Les effets nerveux d'une exposition sur quelques heures sont considérés comme réversibles et sont avant tout cognitifs. Lors d'exposition chronique, différents travaux indiquent une baisse de vigilance, du temps de réaction et des troubles de l'humeur au-dessus de 25 à 50 ppm, selon les données synthétisées par les experts. Toutefois, l'exposition à ce gaz a aussi des effets hématologiques, avec en particulier une réduction des lymphocytes T auxiliaires, dose-dépendante chez les professionnels régulièrement exposés (anesthésistes). Des effets génotoxiques « faibles » ont aussi été observés pour des expositions approchant les 100 ppm. Enfin, « deux études épidémiologiques menées auprès de travailleurs sont disponibles chez l'Homme. Les résultats positifs, obtenus dans ces études, notamment concernant la diminution du taux de fécondité, ne sont pas suffisants pour conclure à un effet chez l'Homme ». Toutefois, des études animales « soulèvent des préoccupations claires quant à la fertilité des femelles exposées au N2O » d'une part, et « soutiennent des effets potentiels sur la fertilité des mâles » d'autre part.

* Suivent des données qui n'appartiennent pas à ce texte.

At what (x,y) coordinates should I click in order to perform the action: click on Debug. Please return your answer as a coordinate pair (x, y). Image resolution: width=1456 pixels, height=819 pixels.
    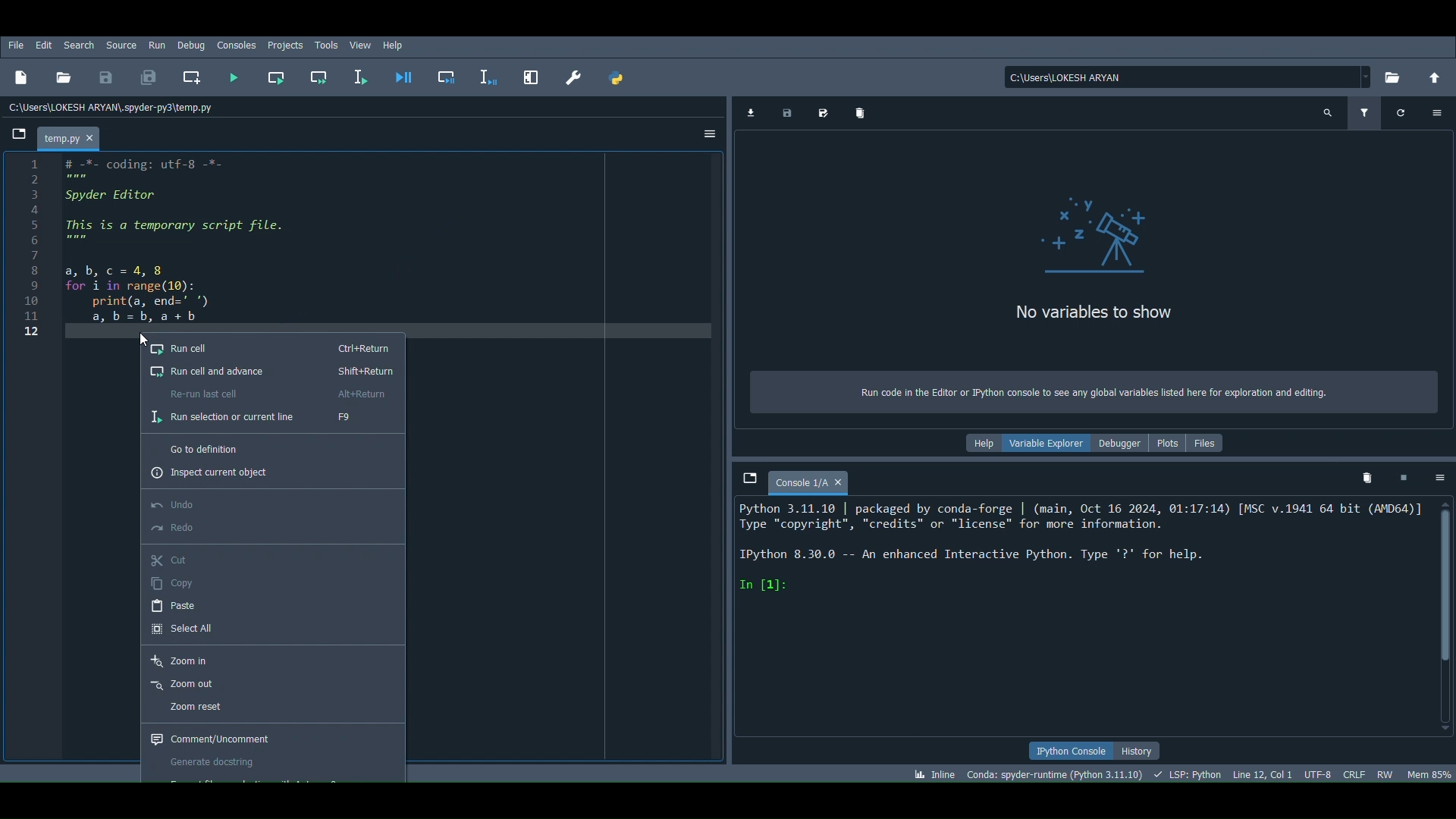
    Looking at the image, I should click on (189, 44).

Seuil protecteurs et méthodes de mesure

Les seuils proposés par l'Anses « vise[nt] à éviter l'altération des performances cognitives, qui est l'effet apparaissant aux concentrations les plus faibles, selon les données actuellement disponibles ». Ansi, ces seuils « devrai[en]t également protéger les professionnels des effets sur les systèmes immunitaire et hématologique, ainsi que sur le développement. En revanche, le respect de cette valeur ne permet pas d'exclure d'éventuels effets sur la fertilité en l'absence de données humaine et animale fiables ». L'avis a aussi comparé 6 méthodes de mesure de la concentration en N2O dans l'air, et en retient :

  • une pour le contrôle de l'exposition sur 15 minutes (il s'agit du « prélèvement actif sur support adsorbant suivi d'une désorption thermique et d'une analyse par chromatographie gazeuse couplée à un détecteur à capture d'électrons ou détecteur de conductivité thermique ») ;
  • et deux pour le contrôle de l'exposition sur 8 heures (« prélèvement passif sur support adsorbant suivi d'une désorption thermique et analyse par spectroscopie infrarouge ; échantillonnage passif sur un support adsorbant suivi d'une désorption thermique et d'une analyse par chromatographie gazeuse couplée à un détecteur à capture d'électrons ou détecteur de conductivité thermique »).

Enfin, l'avis rappelle que le N2O « s'accumule dans l'atmosphère avec une durée de vie d'environ 114 ans et contribue à l'effet de serre et à la destruction de la couche d'ozone ».